Ai-je un jour vu mon père avec les yeux tant rempli d'émotion ? Il n'a pas besoin de me dire ce qui lui travers le cœur, je le comprends sans difficulté. Il a eu peur. De me perdre. Que je ne me réveille pas. Malgré toute la foi qu'il a en moi et en ma force, il a craint pour ma vie.

D'une main, il essuie les gouttes de sang qui recouvre mon visage, avec une certaine application.

- Je pourrais me laver après.

Mais il ne répond pas, et n'arrête pas pour autant. Est-ce qu'il n'a pas seulement besoin de se rassurer, en touchant ma peau pour être certain que je suis bien ici ?

Je lui offre un sourire, le mieux que je peux, et attrape sa main dans la mienne, pour l'arrêter contre ma joue.

Il n'est plus le fort représentant de notre espèce, à cet instant, pas plus que je ne suis Shadow. Nous sommes seulement un père et sa fille, qui se retrouve après avoir cru l'un comme l'autre que tout était fini.

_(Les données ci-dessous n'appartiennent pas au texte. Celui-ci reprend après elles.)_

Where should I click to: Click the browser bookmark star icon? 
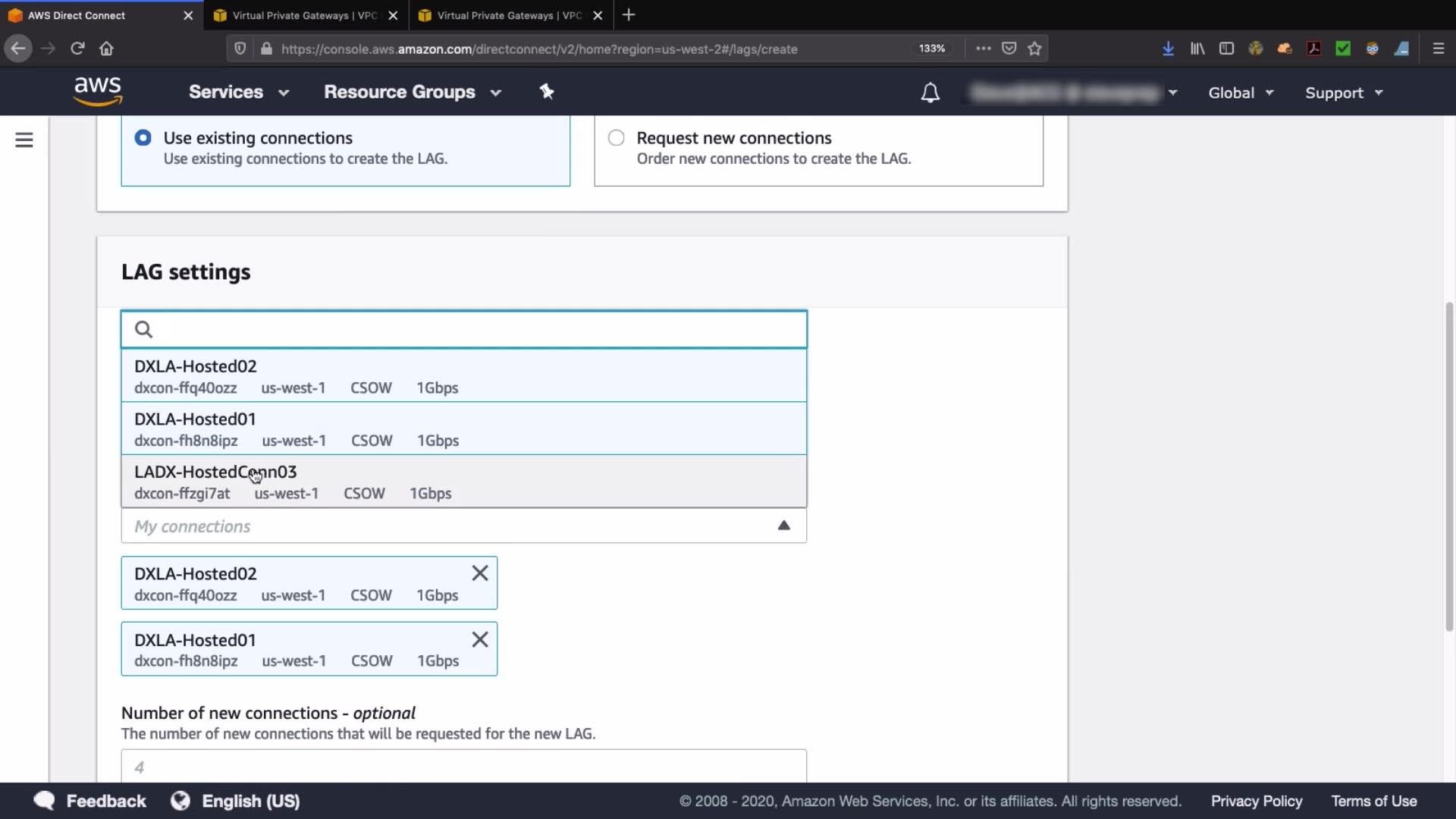point(1034,49)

Je me fiche des personnes qui nous regardent, je les oublie presque. Je me fiche de n'être pas avoir de douceur, j'ai besoin de la partager avec le premier homme de ma vie.

- Je suis là.

Il souffle et ses épaules s'affalent, me révélant l'ampleur de son affliction. A quel point est-ce dur, d'attendre pendant des jours sans savoir si la personne que l'on aime va ouvrir les yeux ? L'aperçu court que j'en ai eu avec Jeiran et ma sœur me laisse à supposer que c'est une douleur incommensurable. Même pour le plus fort des hommes.

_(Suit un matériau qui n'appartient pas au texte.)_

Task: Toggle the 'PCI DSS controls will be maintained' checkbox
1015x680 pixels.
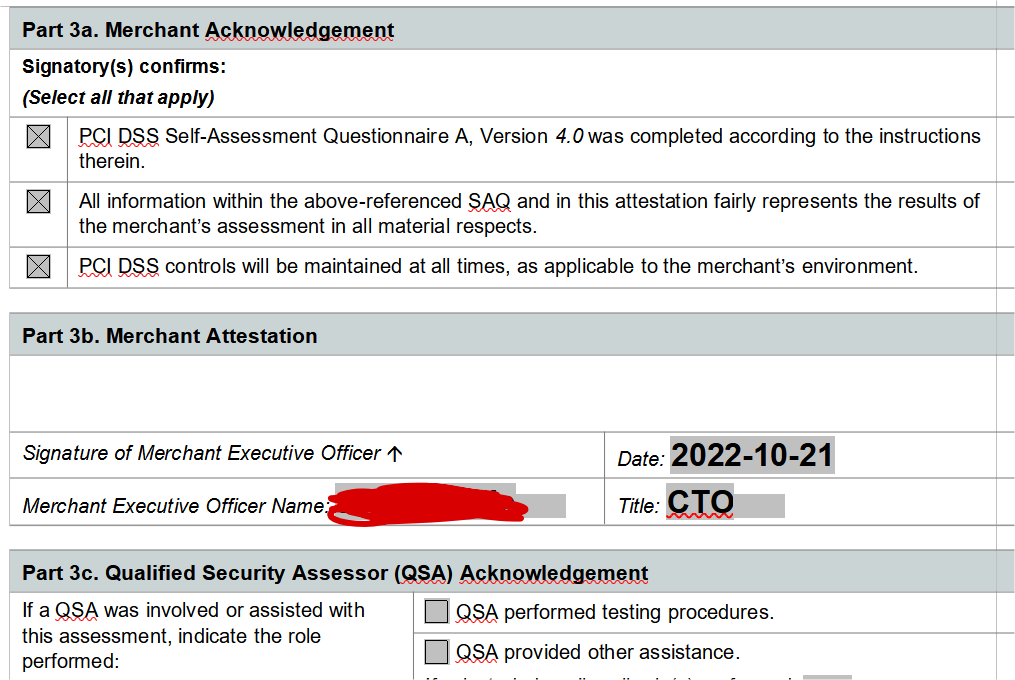Action: (38, 266)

Son front vient se poser sur le mien, et ses yeux s'ancrent dans mon regard. Exactement la même teinte que les miens.

- Ne t'avise plus de me refaire un coup pareil, fille ingrate.

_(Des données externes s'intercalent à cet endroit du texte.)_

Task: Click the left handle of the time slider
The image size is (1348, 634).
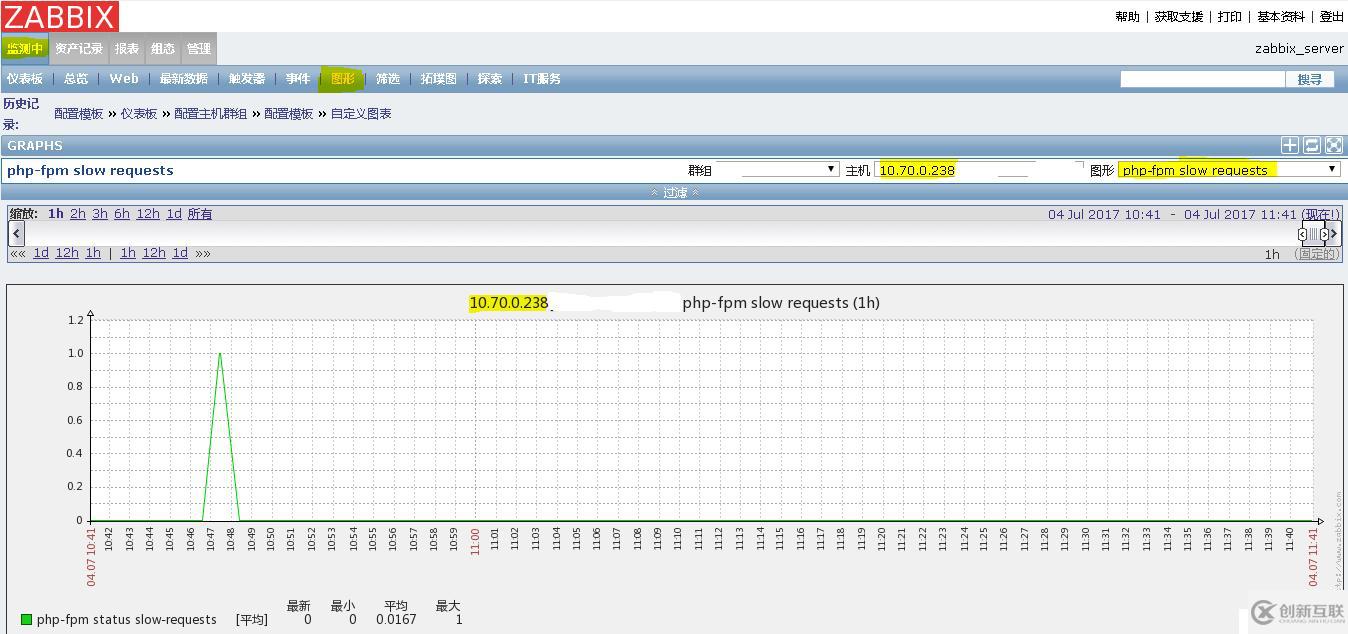Action: click(1300, 233)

- Pourtant j'avais bien envie de me faire transpercer à nouveau par des lances. Dommage.

Je parviens à lui tirer un sourire et nous restons comme cela un instant, avant que je me tourne vers Bahram qui approche. Il pose une main sur mon épaule, et je sens que lui aussi en a gros sur le cœur. D'autant que son fils n'est pas à côté de moi.

- Cyrus va se réveiller, maintenant.

- Alors nous devrions y aller.

Un hochement de tête, et j'avance avec les deux patriarches et mes loups vers la sortie. Avant de passer les portes, en lambeau, je remets mon masque et me tourne vers les deux gardes humains.

Ils frissonnent, se rappelant de mon avertissement. Les êtres en vie ayant vue mon visage se comptent sur les doigts de mes mains.

- Bravo. Vous rejoignez mes mains.

J'entends leurs soupirs de soulagements, et ils me tirent un sourire. Ce dernier s'efface bien vite. Et je ne le laisserai monter à nouveau sur mes lèvres que pour une seule raison : les yeux verts de mon loup plongés dans les miens.

**

J'ai fait l'entièreté du chemin jusqu'à la meute avec une détermination sans faille. Et pourtant, je me sens vaciller, devant cette porte. Il est derrière. Mais dans quel état ? Au fond, je le sais. Je le sens. Mais j'ai peur de me tromper. Peur que le Destin se soit joué de moi.

Bahram est déjà entré. Mon père attend dans le salon, et Ramin a jeté un œil avant de sortir de la maison.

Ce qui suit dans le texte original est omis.